Requirements: Could you update the listing between the lines holding "Where should I click to: Click the trash" and "[x=402, y=128]", inclusive, swapping "Subject Line" for "Email Subject" and keeping everything else the same? Leave the pictures out of your answer.

Recorded data:
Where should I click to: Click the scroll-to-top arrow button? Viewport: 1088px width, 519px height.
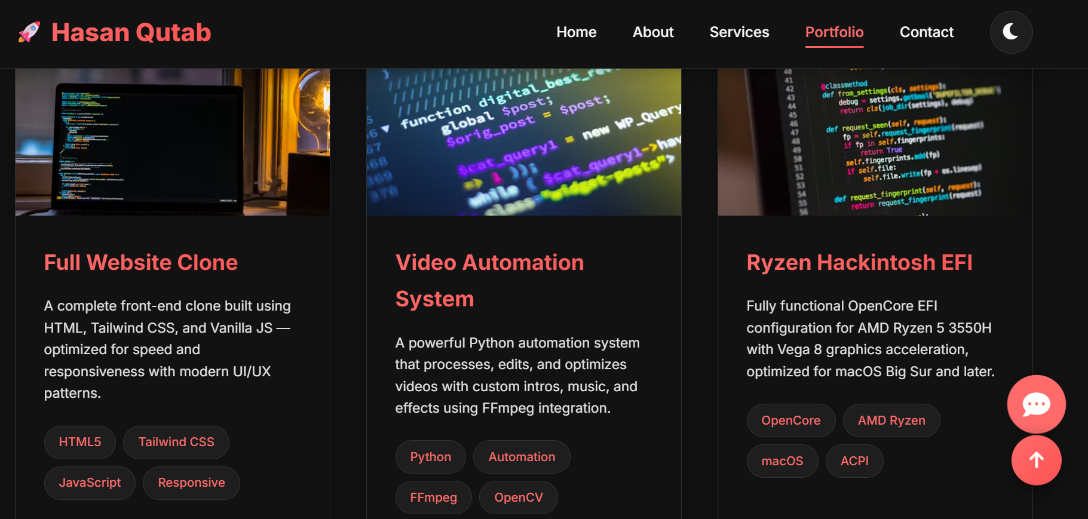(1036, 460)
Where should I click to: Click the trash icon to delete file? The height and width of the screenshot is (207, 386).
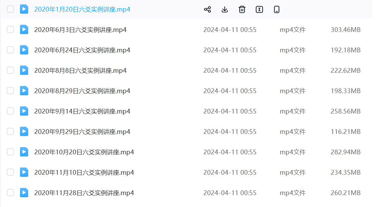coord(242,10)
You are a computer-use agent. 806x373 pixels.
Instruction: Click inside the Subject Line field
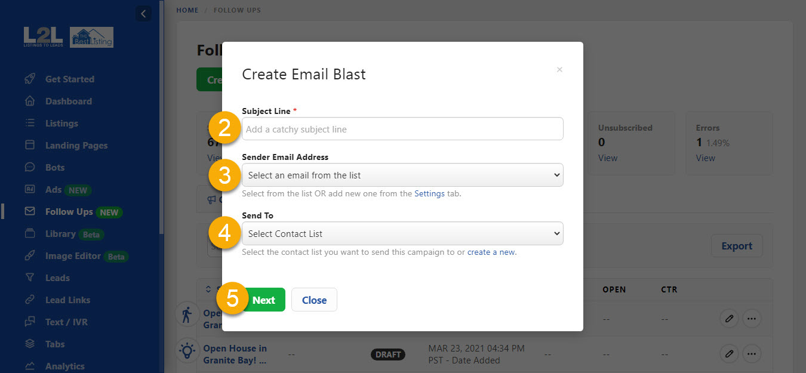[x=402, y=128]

==

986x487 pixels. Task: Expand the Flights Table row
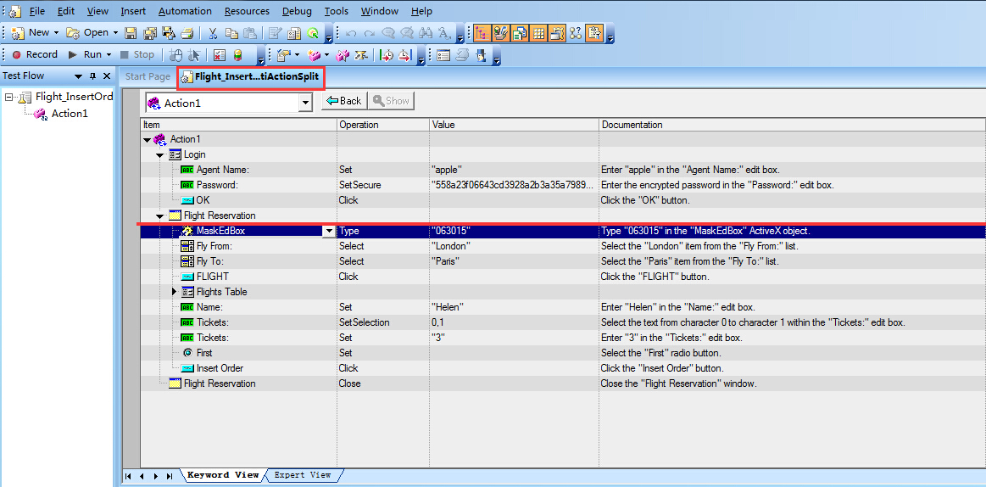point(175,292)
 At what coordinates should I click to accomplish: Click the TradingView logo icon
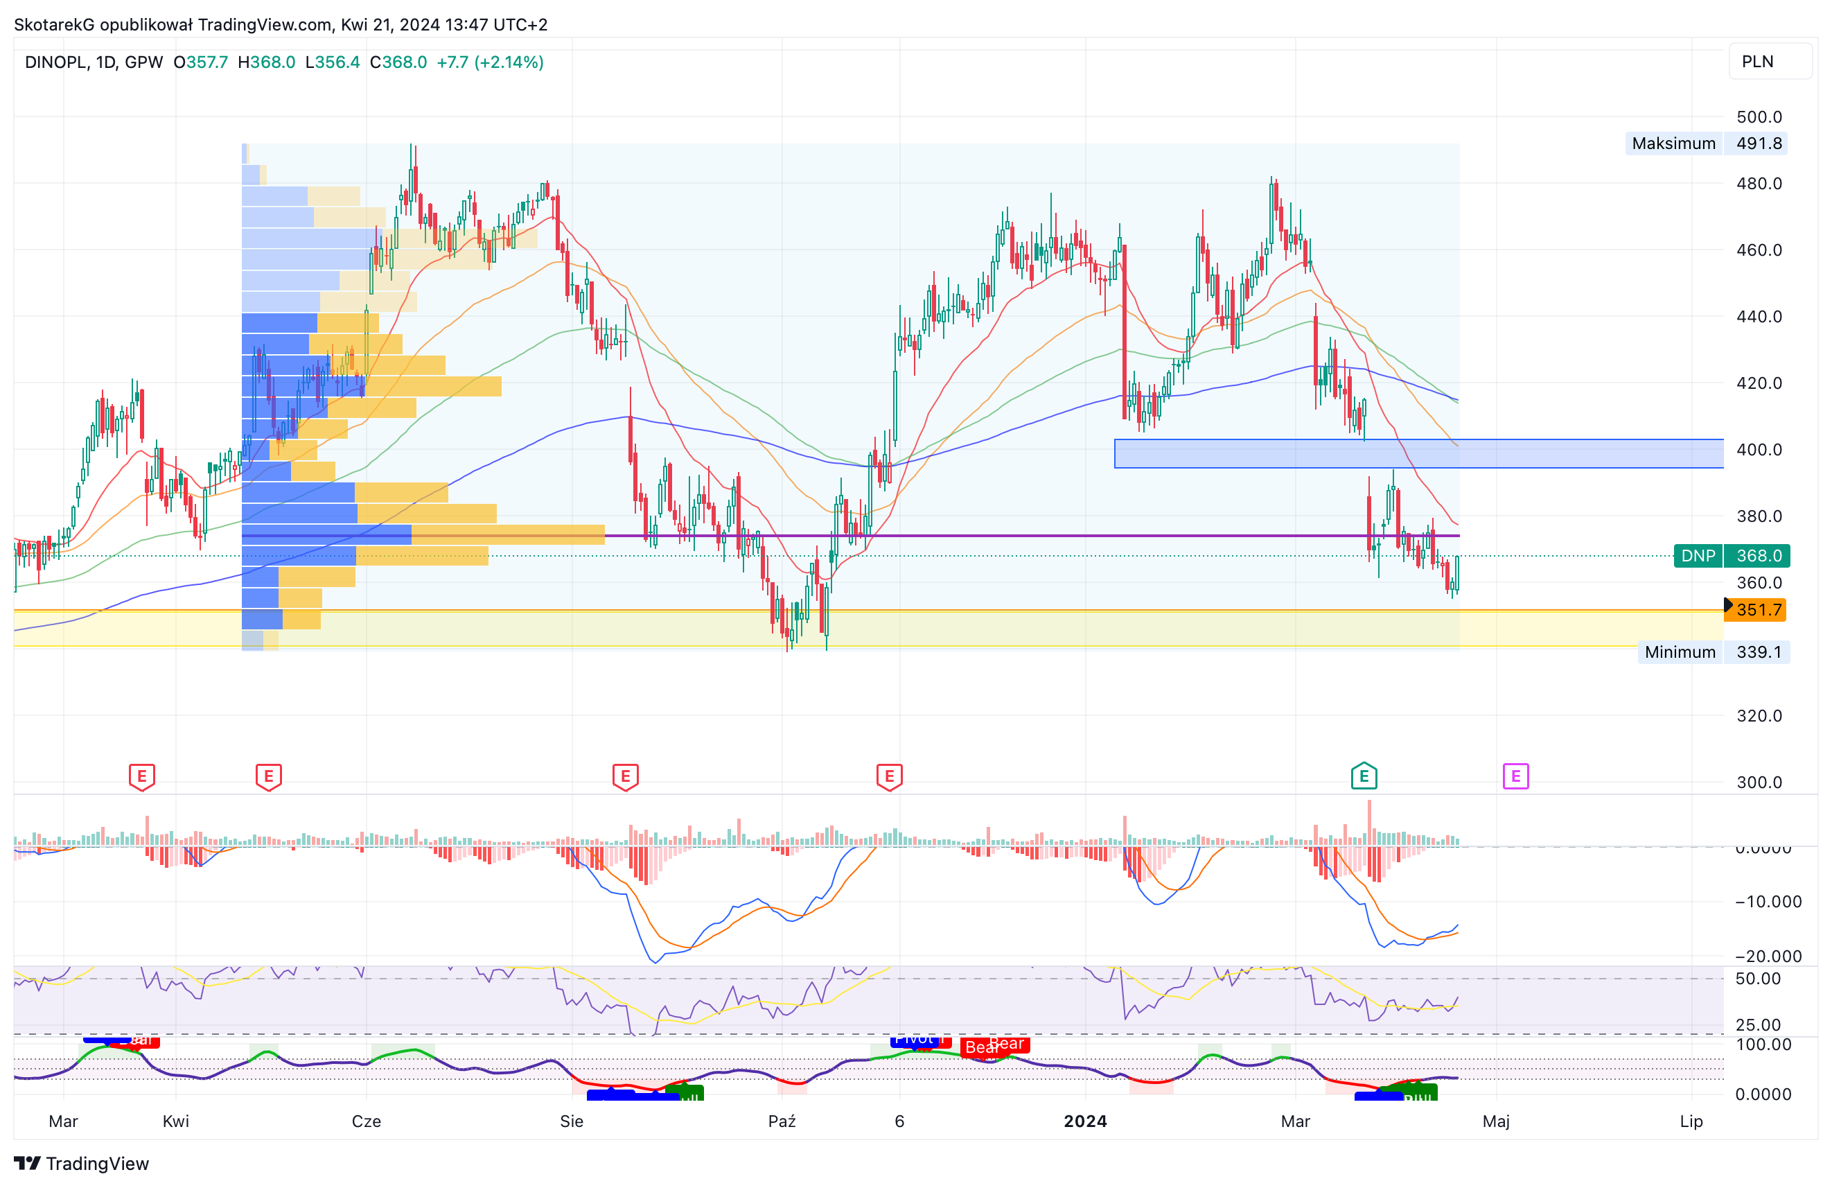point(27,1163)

* * *

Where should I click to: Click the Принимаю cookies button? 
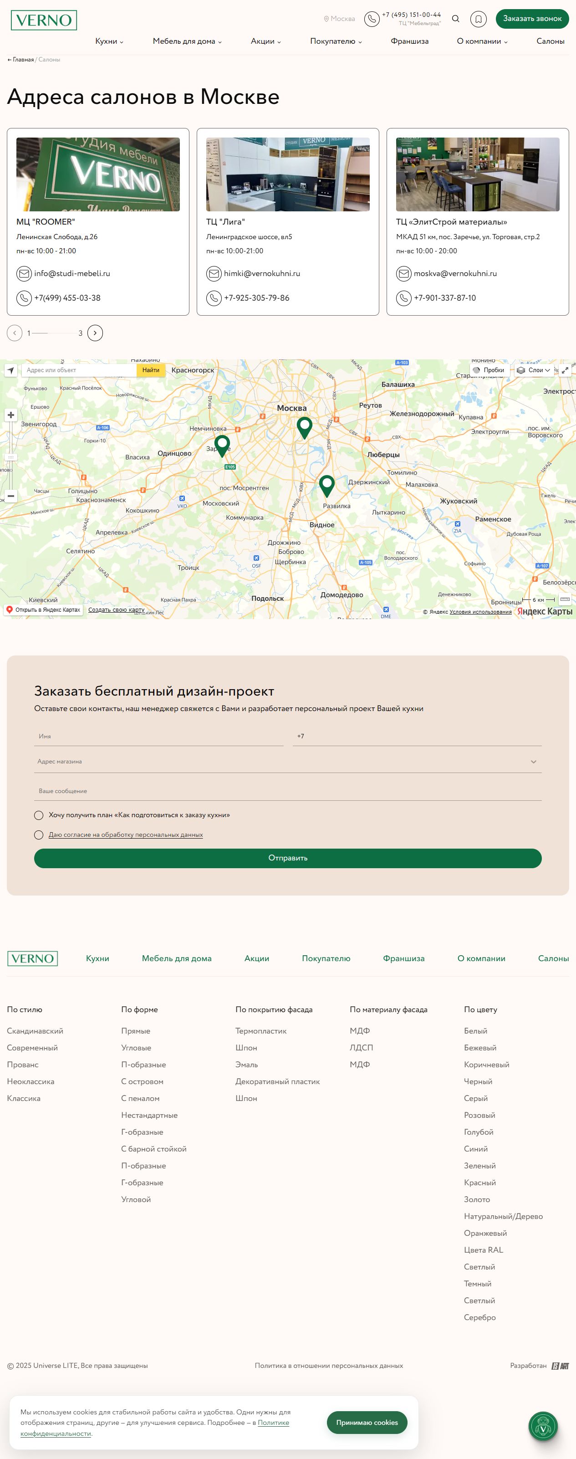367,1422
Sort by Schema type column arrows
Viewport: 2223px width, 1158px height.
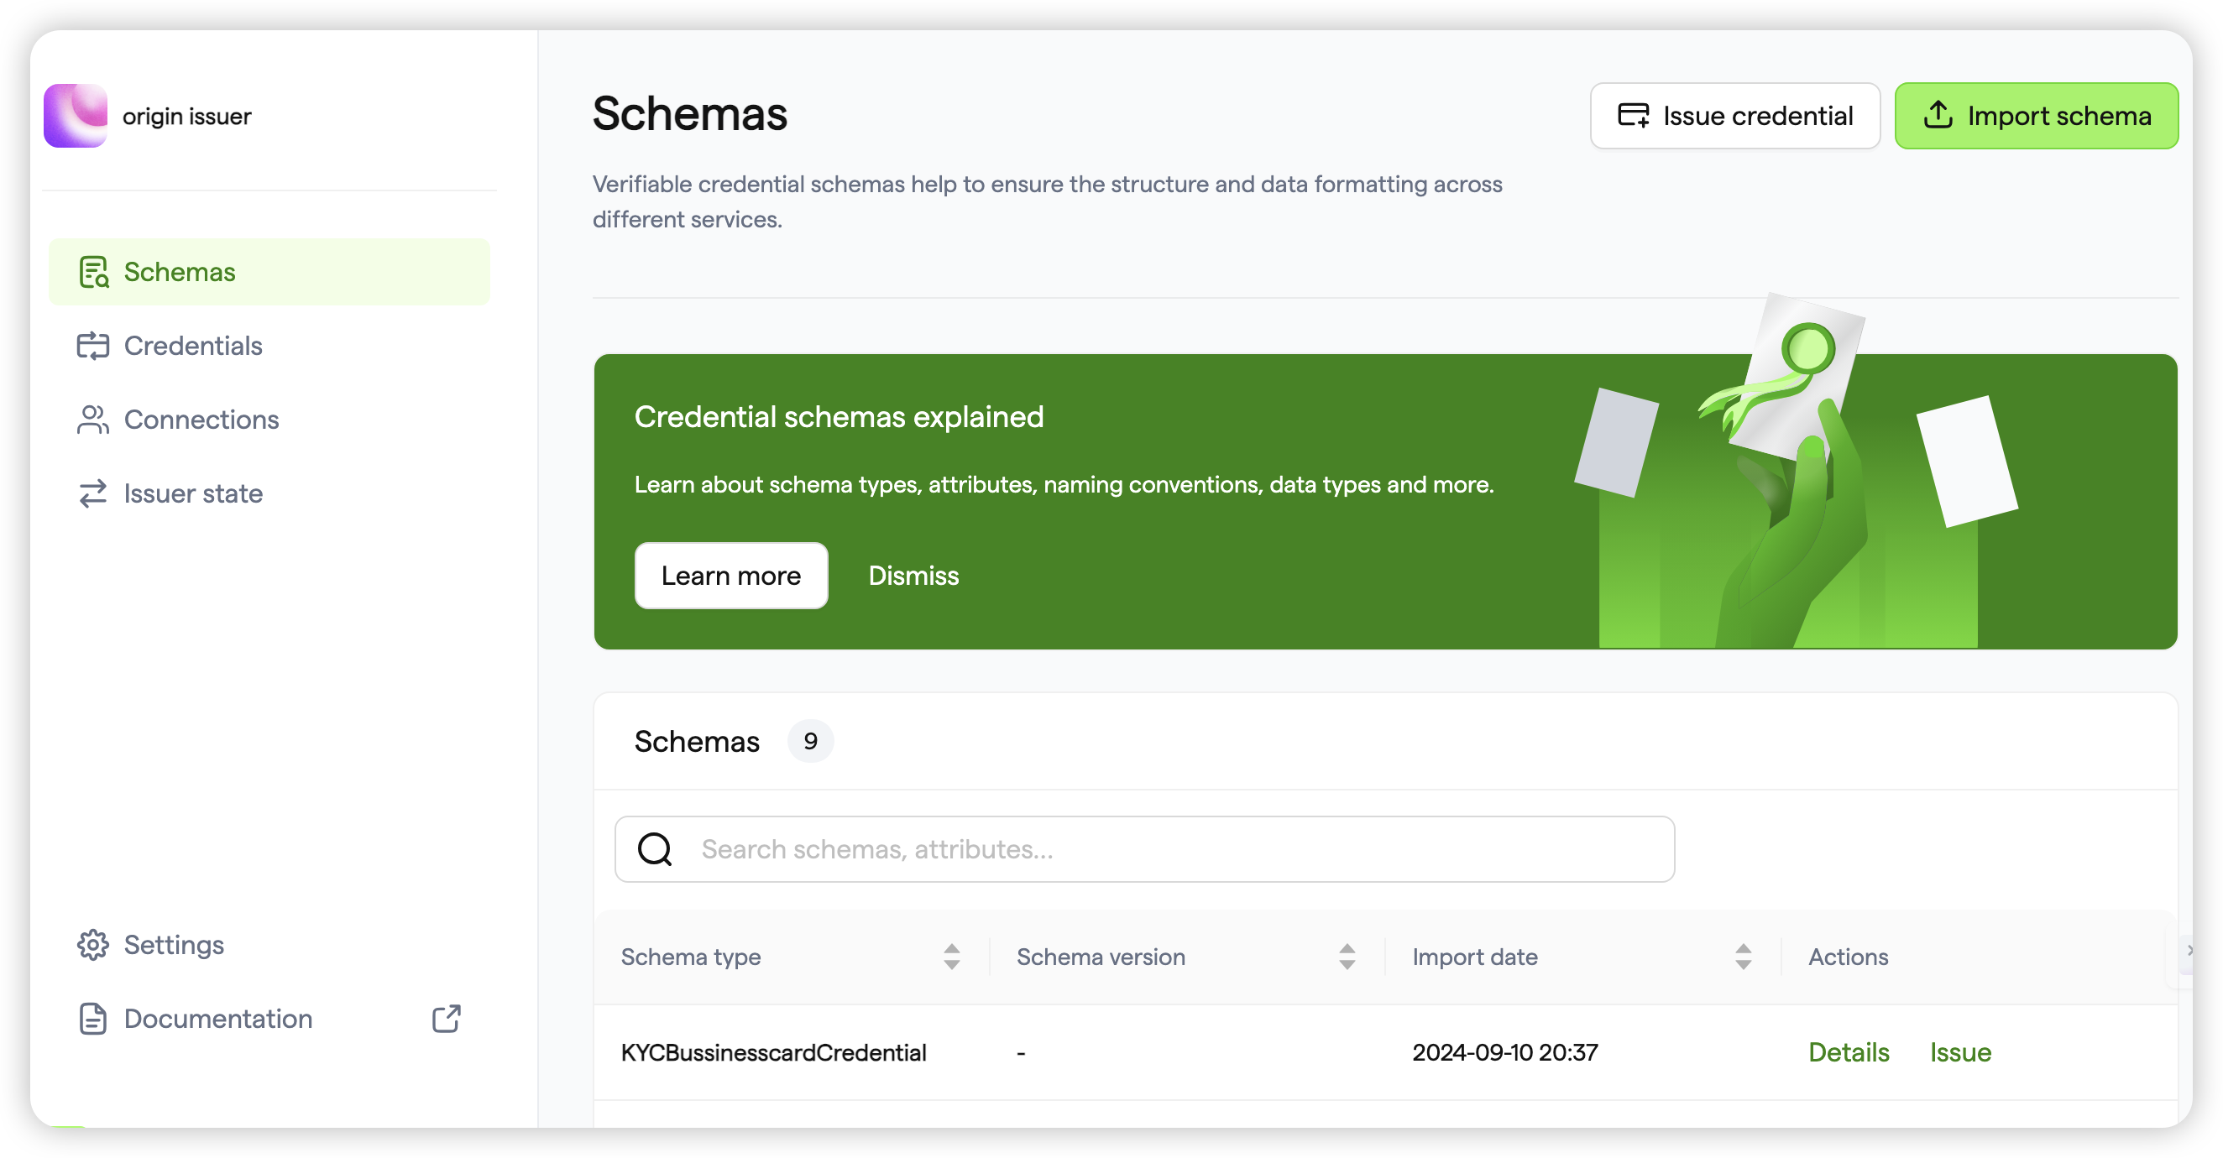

Exercise output:
Where should I click to: Click the trash icon to delete file? The height and width of the screenshot is (207, 386).
coord(242,10)
You are a computer-use agent. 806x373 pixels.
Instruction: Click inside the Email Subject field
[x=402, y=128]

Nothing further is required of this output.